Dread Necromancer has another roundabout way of healing, too, but that one involves either the ritual of crucimigration, or having your buddies all take Tomb-Tainted Soul. :xykon: (Also probably goes against the "No Evil" thing in the OP).

PoeticallyPsyco
2020-05-12, 03:46 PM
If you can cast at least one cure spell, the Spontaneous Healer feat from Complete Divine will let you cast the entire cure line spontaneously, like a cleric.

nijineko
2020-05-12, 04:29 PM
I'm fond of the Sangehirn as a healer prestige, but that's psionic instead of magic, so it doesn't match the original ask.
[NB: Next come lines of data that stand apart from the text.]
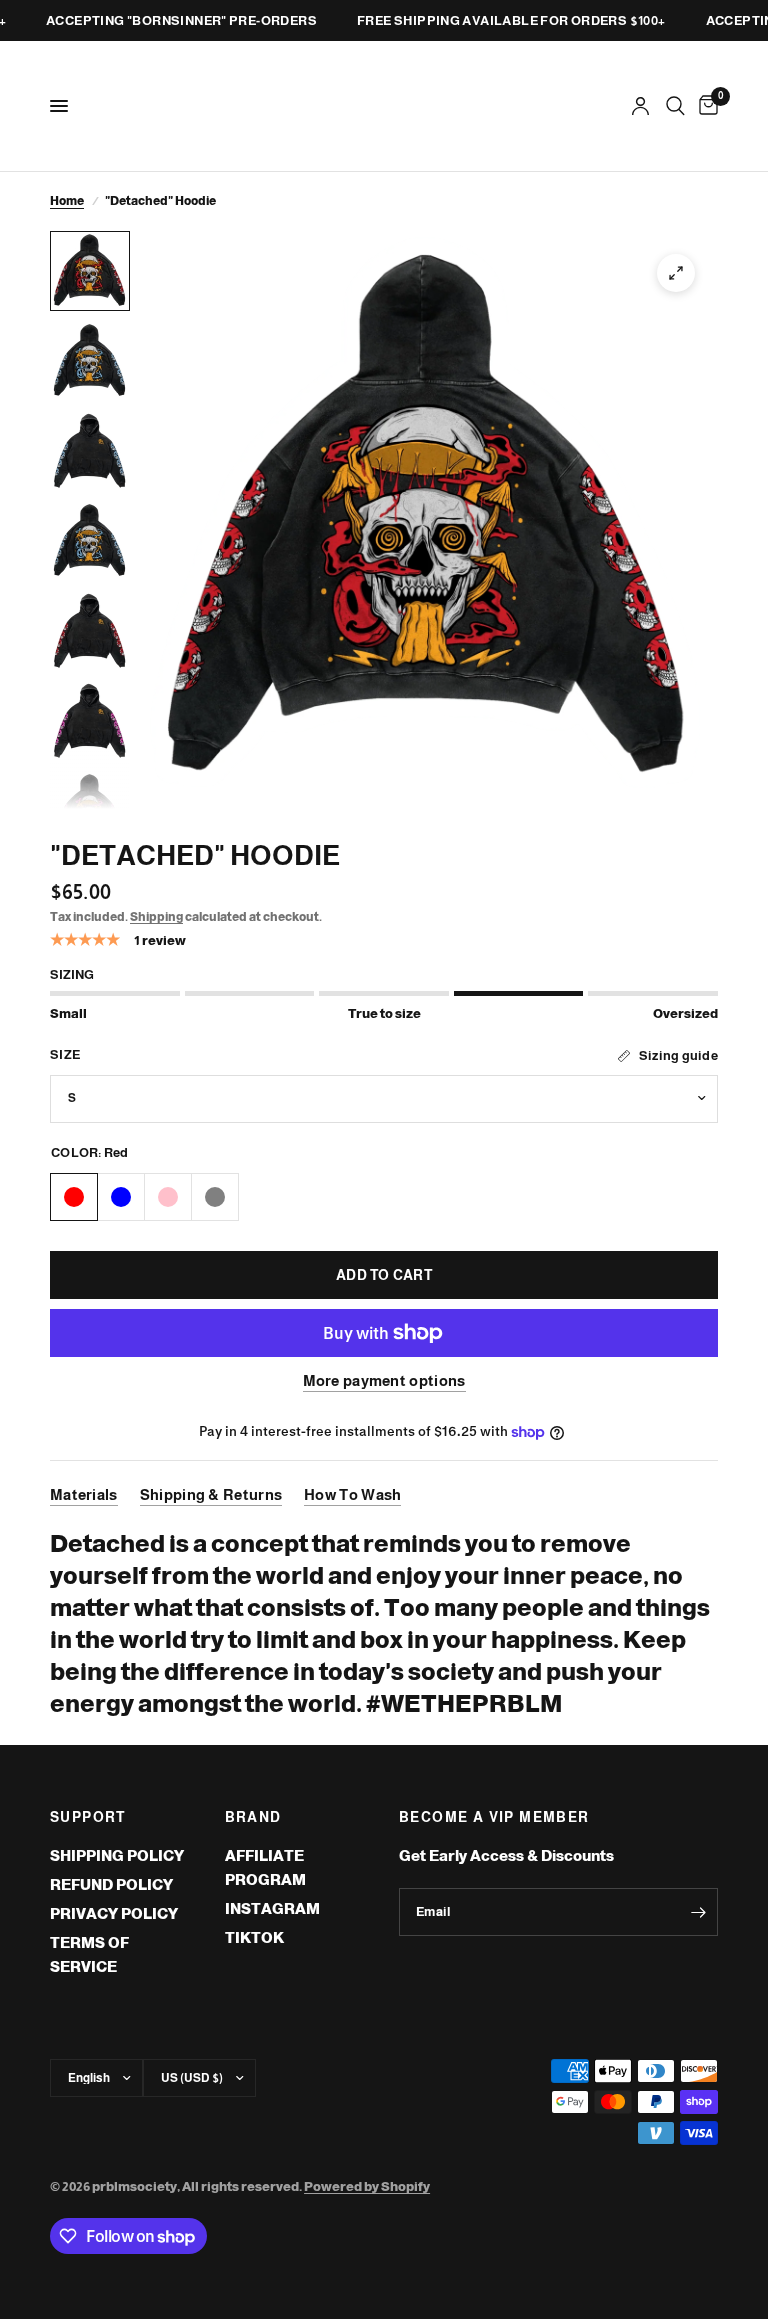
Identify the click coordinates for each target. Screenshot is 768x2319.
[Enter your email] (698, 1912)
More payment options (384, 1380)
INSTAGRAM (272, 1908)
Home (67, 201)
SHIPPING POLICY (117, 1855)
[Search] (675, 106)
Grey (215, 1197)
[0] (705, 106)
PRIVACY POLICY (114, 1913)
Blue (121, 1197)
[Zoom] (676, 273)
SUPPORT (88, 1817)
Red (74, 1197)
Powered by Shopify (367, 2186)
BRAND (253, 1817)
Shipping (156, 917)
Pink (168, 1197)
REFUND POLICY (111, 1884)
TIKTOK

Perhaps it could be converted to magic-based for your purposes?

el minster
2020-05-18, 02:51 PM
sorcerer with arcane disciple (healing)

Gruftzwerg
2020-05-19, 05:56 PM
how about a non caster healer build only wearing cloth/robes?

Race: Silverbrow Human or any other dragon blood race.

- 3rd lvl feat: Draconic Aura: Vigor (passive fasthealing up to 1/2 max hp)
- unarmed Swordsage variant 5 lvls (book: tome of blood)
- Shadow Sun Ninja (minimum 1 lvl)

The aura, gives your team passive healing every round if they are below half of max hp.
Shadow Sun Ninja has an ability to do negative energy dmg in the one round and heal for the same amount in following round. You can either build further SSN or leave after the first lvl and look for other sources to increase your monk unarmed strike (and thus your SSN heals).